Trust, data use & subprocessors
How NamedClearly handles health information, which vendors may process it, and our commitment not to train AI models on your PHI.
How we use data
- NamedClearly processes account, practice management, therapeutic, and safety-check data you or your clients submit. Covered entities remain responsible for their designated record set, BAAs, and minimum-necessary disclosures.
- PHI and sensitive content are encrypted in transit (TLS) and protected at rest with AES-256-class storage where PHI is persisted. Access to practice and portal PHI is logged in HIPAA-oriented audit trails.
- We do not sell member journals, Safety Check threads, or portal messages to advertisers. Product email and SMS use transactional providers under operator-configured contracts.
No training on your PHI
- NamedClearly does not use your Safety Check threads, portal messages, clinical notes, or other PHI to train public foundation models.
- AI features route to host-configured inference vendors under API terms that exclude training on customer API data by default; operators map which vendors may receive PHI per environment.
- Account-level AI context sharing is a product policy for linked households and partners — not a license for NamedClearly to publish or train on your content.
Subprocessors & infrastructure
Covered entities should maintain their own Article 30 / vendor register. This table summarizes common NamedClearly integrations; your executed BAA and DPA list the authoritative subprocessors for your deployment.

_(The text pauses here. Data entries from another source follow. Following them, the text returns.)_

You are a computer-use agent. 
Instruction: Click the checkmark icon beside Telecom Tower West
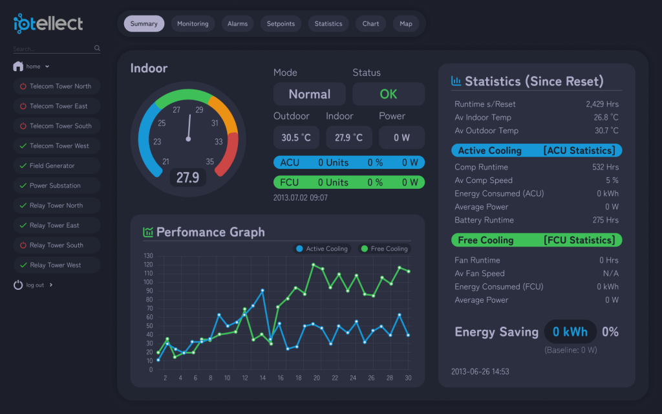23,146
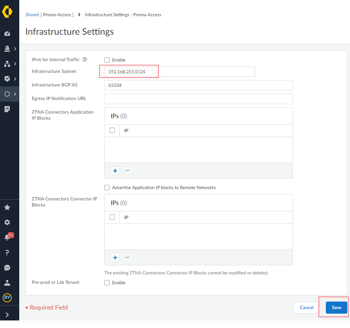Click the Cancel button
The height and width of the screenshot is (328, 350).
click(x=306, y=307)
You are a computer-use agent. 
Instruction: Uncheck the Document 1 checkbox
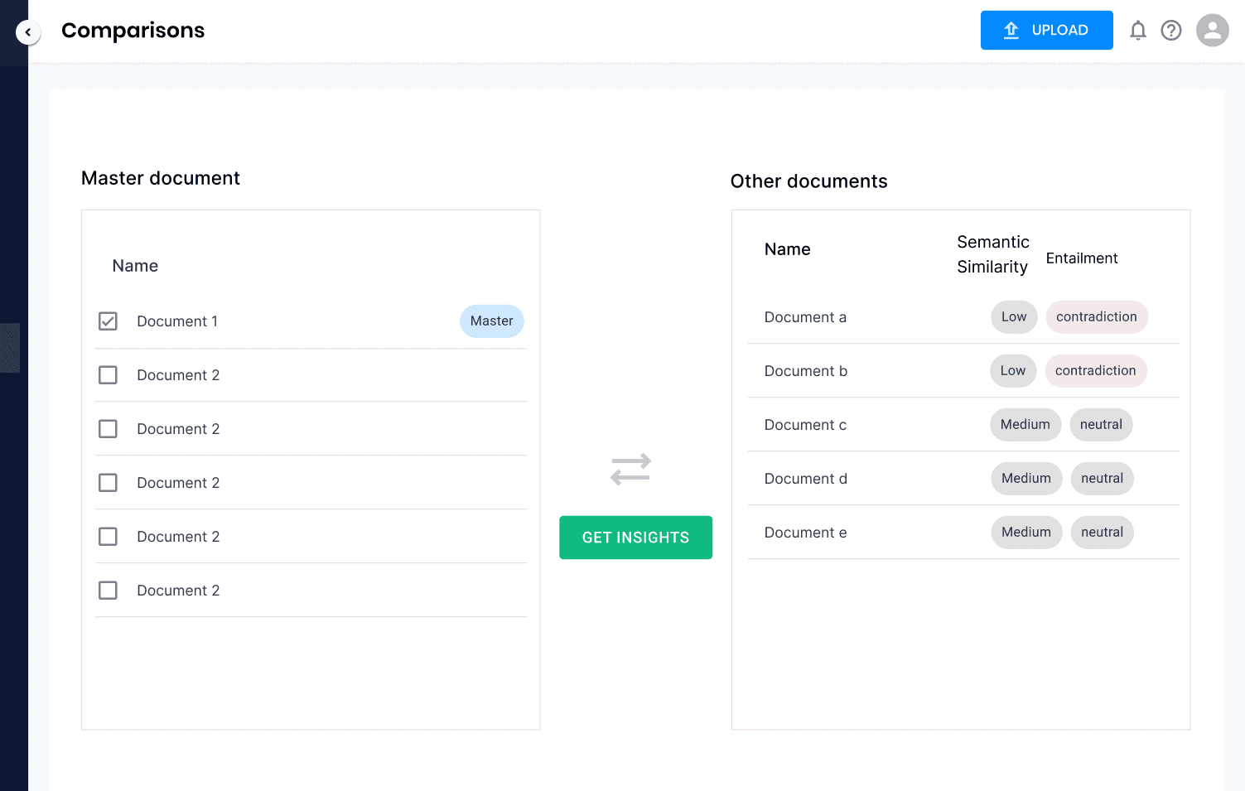[x=108, y=321]

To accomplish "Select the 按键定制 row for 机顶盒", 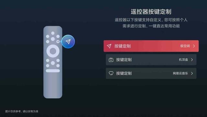I will click(151, 60).
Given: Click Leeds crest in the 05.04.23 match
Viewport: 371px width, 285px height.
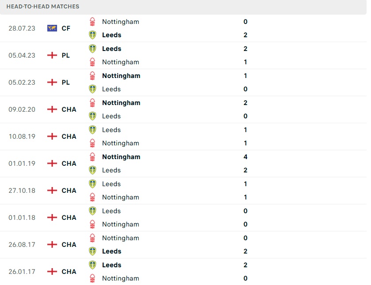Looking at the screenshot, I should coord(92,49).
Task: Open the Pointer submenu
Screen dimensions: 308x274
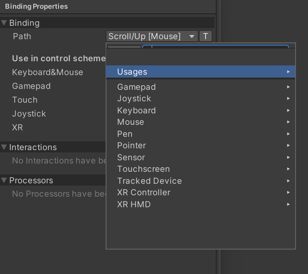Action: click(131, 146)
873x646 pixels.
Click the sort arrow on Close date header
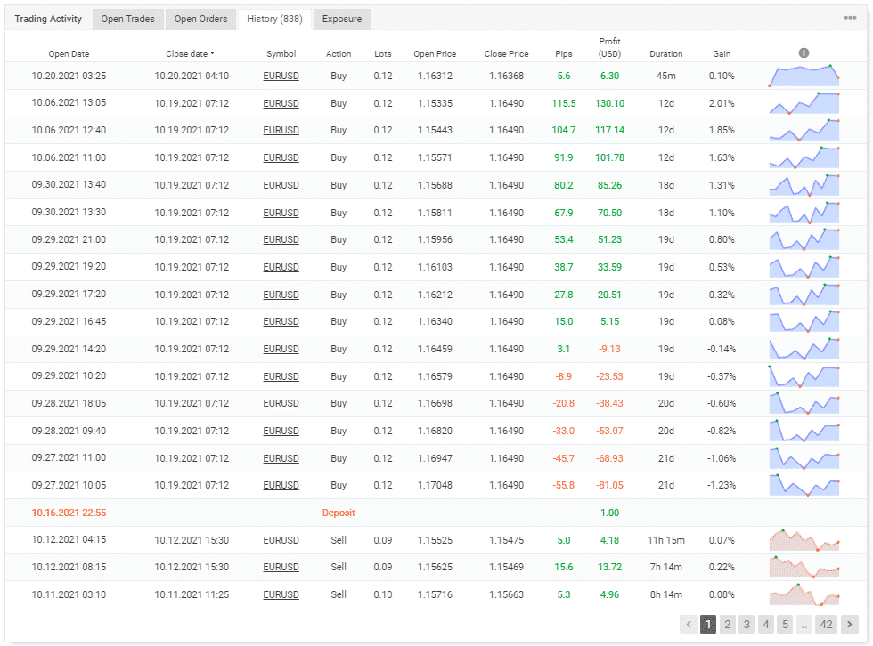pyautogui.click(x=212, y=53)
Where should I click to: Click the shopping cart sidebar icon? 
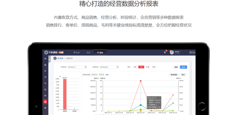(x=45, y=77)
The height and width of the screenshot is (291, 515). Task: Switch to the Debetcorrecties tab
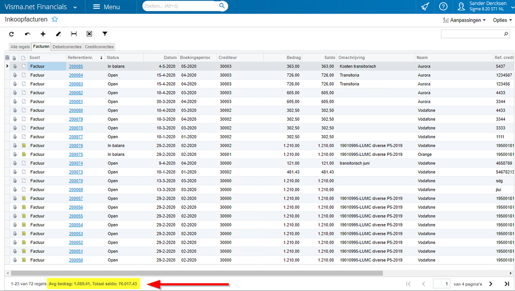pyautogui.click(x=67, y=47)
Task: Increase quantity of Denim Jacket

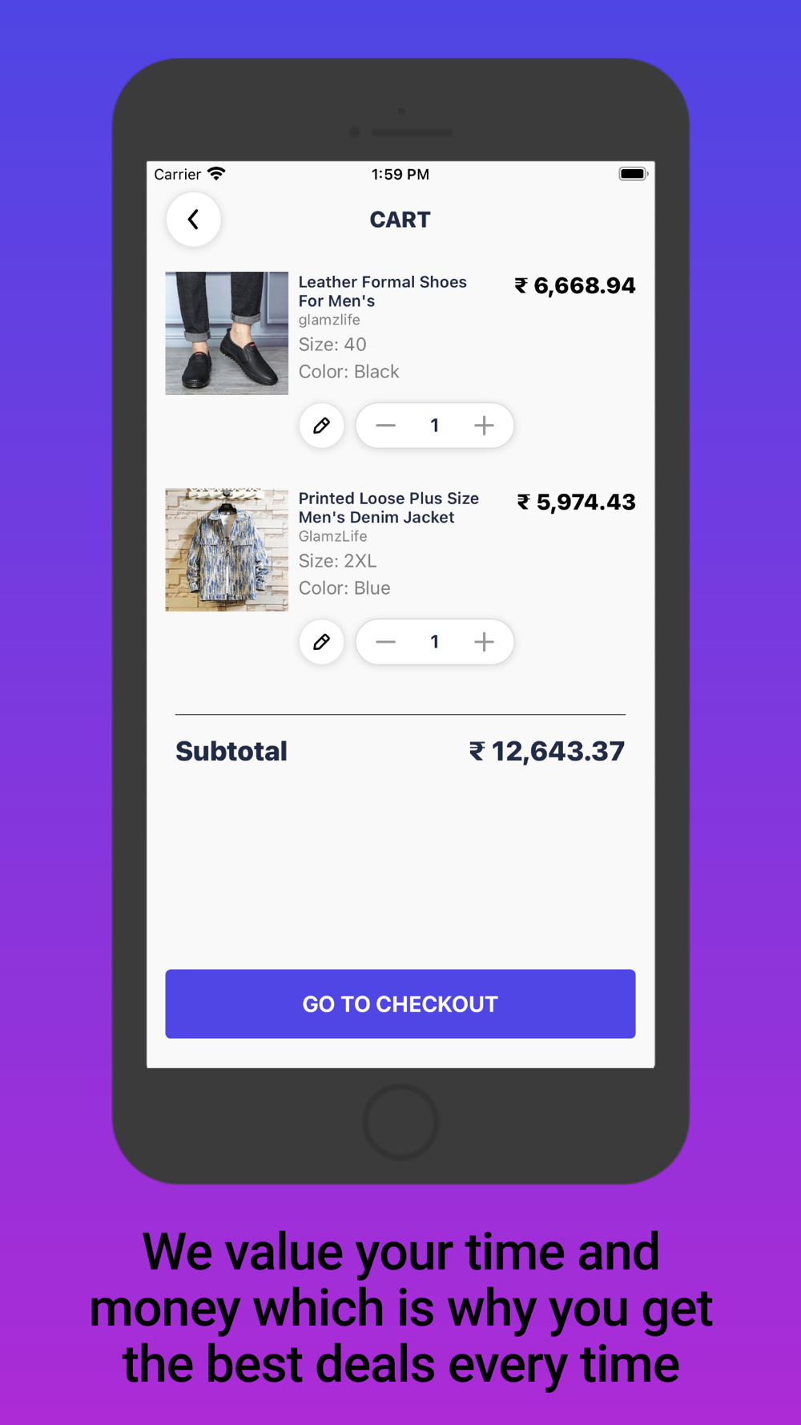Action: pyautogui.click(x=484, y=642)
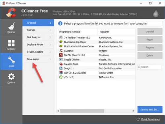Image resolution: width=165 pixels, height=124 pixels.
Task: Open the Cleaner section broom icon
Action: click(11, 26)
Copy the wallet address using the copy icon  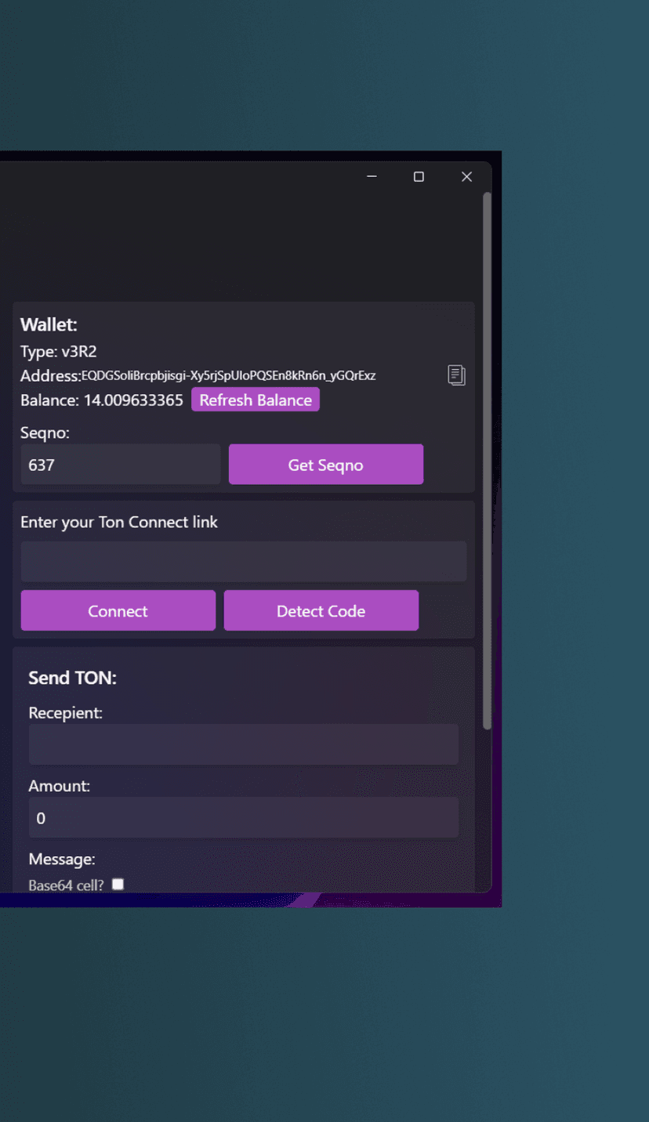point(456,375)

| Vendor | Purpose | Typical data | Notes |
|---|---|---|---|
| Cloud hosting & database | Application runtime, encrypted PostgreSQL, backups | Account, practice, portal, and therapeutic data at rest | — |
| Cloudflare | CDN, DNS, edge TLS, tunneling | HTTP metadata; no application PHI at rest | — |
| Resend | Transactional email (reminders, invoices, support) | Email addresses, message bodies when mail is sent | Product mail is Resend-only; Gmail delegation is for documented read/alert paths. |
| Telnyx | SMS reminders and MFA when enabled | Phone numbers, SMS content | — |
| Stripe | Portal invoice checkout when enabled | Payment metadata; card data stays with Stripe | — |
| Stedi | Eligibility, claims (837), remittance (835), status (277) | Billing identifiers, claim metadata, ERA summaries | — |
| Daily | Telehealth video rooms when enabled | Session metadata; media flows through Daily | — |
| AI inference vendors (host-configured) | Optional AI assists (notes, chat, Safety Check analysis) | Prompt excerpts per feature policy; vendor list varies by deployment | See Privacy Policy and operator BAAs for which models receive PHI. |
Business Associate Agreement
- NamedClearly offers a Business Associate Agreement template for covered entities and practice customers who need a signed BAA before processing PHI on the platform.
- Executing a BAA does not by itself make an organization HIPAA compliant — you still need workforce training, risk analysis, subprocessors under BAAs, and retention policies aligned to your state and payer rules.
- Download the current BAA template and review security practices on our Compliance page.
This page is a plain-language summary for diligence and onboarding. It does not replace legal agreements, your own risk analysis, or environment-specific operator documentation.